In the last few years, I’ve been pleased that both sides seem to freely quote my favorite American, the great Frederick Douglass.
At first glance, his famous speech “What to the Slave is the Fourth of July” comes across as a bit of a downer:
What, to the American slave, is your 4th of July? I answer: a day that reveals to him, more than all other days in the year, the gross injustice and cruelty to which he is the constant victim. To him, your celebration is a sham; your boasted liberty, an unholy license; your national greatness, swelling vanity; your sounds of rejoicing are empty and heartless; your denunciations of tyrants, brass fronted impudence; your shouts of liberty and equality, hollow mockery; your prayers and hymns, your sermons and thanksgivings, with all your religious parade, and solemnity, are, to him, mere bombast, fraud, deception, impiety, and hypocrisy—a thin veil to cover up crimes which would disgrace a nation of savages. There is not a nation on the earth guilty of practices, more shocking and bloody, than are the people of these United States, at this very hour.
He goes on like this for quite a while, in his trademark rhetorical flourishes, as biting as they were brilliant.
But it’s helpful to remember this incredible speech in context. He gave it in Rochester, New York, before the Civil War, to a largely white audience. This was certainly speaking the truth to power, and there’s no doubt he made some folks uncomfortable.
But these were whites who were largely sympathetic to the abolitionist cause, and so were likely to agree with many of his criticisms, harsh though they might have seemed.

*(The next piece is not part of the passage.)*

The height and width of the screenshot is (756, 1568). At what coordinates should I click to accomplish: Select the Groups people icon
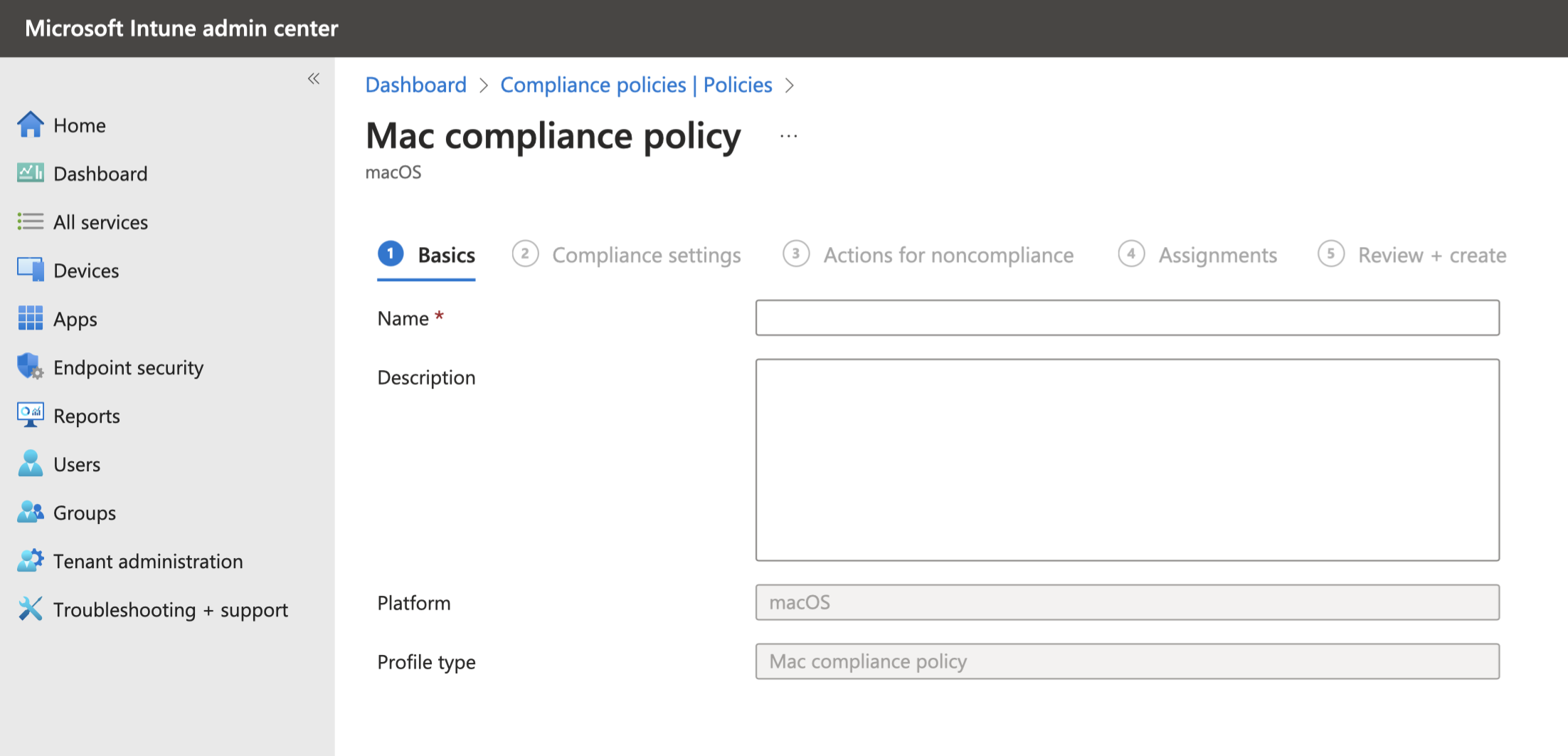tap(30, 512)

Where Douglass may have raised a few eyebrows was in his conclusion where he challenged the common northern abolitionist belief that the U.S. Constitution itself was pro-slavery and should be discarded. When Douglass initially escaped slavery, he had accepted this view, but upon reading and studying the Constitution for himself, he came to a different opinion. In the very same speech, Douglass declared:
[I]nterpreted as it ought to be interpreted, the Constitution is a GLORIOUS LIBERTY DOCUMENT. Read its preamble, consider its purposes. Is slavery among them? Is it at the gateway? Or is it in the temple? It is neither. While I do not intend to argue this question on the present occasion, let me ask, if it be not somewhat singular that, if the Constitution were intended to be, by its framers and adopters, a slave-holding instrument, why neither slavery, slaveholding, nor slave can anywhere be found in it … Now, take the Constitution according to its plain reading, and I defy the presentation of a single pro-slavery clause in it. On the other hand, it will be found to contain principles and purposes, entirely hostile to the existence of slavery.
Douglass was challenging not only the white racists of his day, but also the “enlightened” white abolitionists who thought America was irredeemable and wanted to throw away its founding documents.
Today, we have some people who declare that racism no longer exists in any meaningful form, and we have others who declare that America is more racist than it has ever been. Both these statements are so self-evidently false that it is hard to know how to answer either charge to the satisfaction of those blind enough to make them.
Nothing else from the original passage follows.